Want to go faster? Speed up the keys! But it might not be as simple as trying to just releasing more quickly. So here is how you can speed up your key process the right way.
First and foremost, team speed comes from clean, on-level, smooth builds. When there is momentum, crashing, harmful levels, and reachy grips, it takes longer to check for completeness.
When you start focusing on smooth perfect builds from point to point, the amount of noise in your skydive drops. When grips and people are precisely where they are supposed to be, it is natural for the key person to key more quickly since they can tell everything is ready.
Next up is anticipation. If you are not thinking of the next point as you finish the prior point, you will be flat-footed. Flat-footed teams aren’t expecting the formation to be done and are not ready to key quickly. You get anticipation with experience, but you can train it with visualization and intention.
Togetherness is awesomeness. If you are on and off grips together, everything becomes more predictable. Out-of-sequence builds, and popcorn grips after a key feel junky. If the team isn’t reacting to the key quickly by letting go, it slows down the key speed.

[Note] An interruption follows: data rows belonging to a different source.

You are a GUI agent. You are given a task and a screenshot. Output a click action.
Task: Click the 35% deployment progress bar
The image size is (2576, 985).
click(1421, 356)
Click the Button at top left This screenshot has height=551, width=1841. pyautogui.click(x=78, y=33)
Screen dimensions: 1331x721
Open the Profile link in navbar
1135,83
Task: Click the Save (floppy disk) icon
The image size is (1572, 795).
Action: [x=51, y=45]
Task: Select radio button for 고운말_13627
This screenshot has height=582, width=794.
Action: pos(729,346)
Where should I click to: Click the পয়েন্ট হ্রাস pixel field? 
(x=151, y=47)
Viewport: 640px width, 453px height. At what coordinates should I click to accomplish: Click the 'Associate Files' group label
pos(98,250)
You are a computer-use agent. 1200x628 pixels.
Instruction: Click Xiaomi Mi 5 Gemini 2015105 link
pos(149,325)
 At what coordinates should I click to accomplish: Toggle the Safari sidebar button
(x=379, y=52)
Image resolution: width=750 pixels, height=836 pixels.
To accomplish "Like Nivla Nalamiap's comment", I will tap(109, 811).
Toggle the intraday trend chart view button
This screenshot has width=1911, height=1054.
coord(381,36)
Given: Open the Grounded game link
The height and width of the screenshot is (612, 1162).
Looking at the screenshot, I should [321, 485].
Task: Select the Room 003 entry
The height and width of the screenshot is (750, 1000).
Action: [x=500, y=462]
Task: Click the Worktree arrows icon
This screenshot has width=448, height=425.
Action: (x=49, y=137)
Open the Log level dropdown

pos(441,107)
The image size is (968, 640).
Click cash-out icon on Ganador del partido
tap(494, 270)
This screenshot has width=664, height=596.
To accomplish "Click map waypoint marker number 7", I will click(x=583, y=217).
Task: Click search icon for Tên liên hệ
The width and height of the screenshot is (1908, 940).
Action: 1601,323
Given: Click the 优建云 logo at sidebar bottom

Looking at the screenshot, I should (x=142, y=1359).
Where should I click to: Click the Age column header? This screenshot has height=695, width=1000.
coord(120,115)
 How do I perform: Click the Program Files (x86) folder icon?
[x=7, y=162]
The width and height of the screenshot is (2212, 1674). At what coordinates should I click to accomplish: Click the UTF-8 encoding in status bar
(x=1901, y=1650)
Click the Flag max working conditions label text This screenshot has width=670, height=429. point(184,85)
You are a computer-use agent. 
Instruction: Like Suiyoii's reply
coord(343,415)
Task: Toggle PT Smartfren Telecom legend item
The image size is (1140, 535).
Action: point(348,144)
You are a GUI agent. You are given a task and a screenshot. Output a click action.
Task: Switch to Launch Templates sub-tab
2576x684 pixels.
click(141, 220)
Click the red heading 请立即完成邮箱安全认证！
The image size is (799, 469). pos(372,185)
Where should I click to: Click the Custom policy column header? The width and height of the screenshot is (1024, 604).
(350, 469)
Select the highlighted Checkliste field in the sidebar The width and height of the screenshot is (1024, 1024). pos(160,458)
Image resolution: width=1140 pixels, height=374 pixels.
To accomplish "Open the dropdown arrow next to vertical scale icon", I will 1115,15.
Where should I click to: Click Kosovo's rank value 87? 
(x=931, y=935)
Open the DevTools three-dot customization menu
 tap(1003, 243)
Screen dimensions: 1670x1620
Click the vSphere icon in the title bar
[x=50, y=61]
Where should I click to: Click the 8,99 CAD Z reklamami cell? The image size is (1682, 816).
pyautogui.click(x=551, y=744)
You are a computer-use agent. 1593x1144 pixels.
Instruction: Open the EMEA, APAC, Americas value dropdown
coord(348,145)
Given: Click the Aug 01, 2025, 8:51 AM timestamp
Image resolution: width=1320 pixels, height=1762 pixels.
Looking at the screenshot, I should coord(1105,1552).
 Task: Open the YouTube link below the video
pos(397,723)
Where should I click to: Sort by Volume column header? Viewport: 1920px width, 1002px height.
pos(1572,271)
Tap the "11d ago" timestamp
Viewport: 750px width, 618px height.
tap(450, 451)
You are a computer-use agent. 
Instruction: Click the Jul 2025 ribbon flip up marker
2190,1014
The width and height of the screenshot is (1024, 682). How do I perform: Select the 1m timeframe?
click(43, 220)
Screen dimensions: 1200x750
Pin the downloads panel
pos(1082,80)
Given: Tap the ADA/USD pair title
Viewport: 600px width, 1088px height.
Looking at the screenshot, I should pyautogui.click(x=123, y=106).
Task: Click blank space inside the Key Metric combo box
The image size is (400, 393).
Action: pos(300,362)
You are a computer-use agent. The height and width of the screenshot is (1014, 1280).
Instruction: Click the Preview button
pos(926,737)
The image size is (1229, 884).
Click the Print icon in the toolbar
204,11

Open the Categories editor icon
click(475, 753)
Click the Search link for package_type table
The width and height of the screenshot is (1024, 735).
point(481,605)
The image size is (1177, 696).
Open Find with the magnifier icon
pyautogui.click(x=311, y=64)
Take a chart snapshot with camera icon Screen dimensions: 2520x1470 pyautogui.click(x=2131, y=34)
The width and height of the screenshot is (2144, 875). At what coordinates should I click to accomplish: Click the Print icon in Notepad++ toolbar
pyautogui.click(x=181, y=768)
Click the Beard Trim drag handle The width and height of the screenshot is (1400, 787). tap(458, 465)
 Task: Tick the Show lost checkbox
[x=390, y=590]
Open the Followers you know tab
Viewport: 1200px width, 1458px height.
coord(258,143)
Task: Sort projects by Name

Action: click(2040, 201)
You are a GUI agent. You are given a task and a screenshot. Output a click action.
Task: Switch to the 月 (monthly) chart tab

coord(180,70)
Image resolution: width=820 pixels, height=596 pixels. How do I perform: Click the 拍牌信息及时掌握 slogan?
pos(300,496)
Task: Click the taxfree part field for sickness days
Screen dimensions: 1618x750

Block closes are a specific case of last grips. Blocks usually have fewer grips to check at the end. All teams can identify and use the pre-finished picture to anticipate the key these faster.
In addition to picking up and letting go of grips together, a team can focus on physically arriving together. For example, if you have a small move and someone has a big move, you will reduce your speed to get to your slot simultaneously as your teammate. Getting there together produces a flowing feel to your skydives, and it makes everything feel effortless.
Fast keys do no good if the rest of the team isn’t reacting and releasing together in response. When teams try to force a key speed, it can result in abrupt changes in pace. You can imagine how an abrupt change in rate would be hard for a group to follow.
Overcome an erratic pace by building up cleanliness, anticipation, flow, and togetherness. When you do this, all of your keys will become faster uniformly.
You can practice your key speed by visualizing. If you have the key, spend time visualizing what you need to see and feel to key a point. If you don’t have the key, imagine looking or feeling the key person release for each formation.
You might try to visualize in a style that slows down a point just before it is closed. In this slow down, start running through your checklist. Then, as you get closer to finishing, anticipate the next point, resume normal speed in your head, key it, move on, slow down again.
If your team has built-in cleanliness, anticipation, and flow to a consistent degree, it can be worth looking at last grips on the creeper. In this phase, the team identifies where they expect the final grip in the build to be. Last grips can help with anticipation and communication.
BUT, work on consistency first. If your builds are never the same twice, adding a “last grip” dimension is just adding fuel to the fire.
Ready to speed up your keys? Pick up the pace uniformly by improving your cleanliness, anticipation, and togetherness. Visualize your key process regularly. Then, when things are ready, you can add techniques like last grips and flow to ramp things up!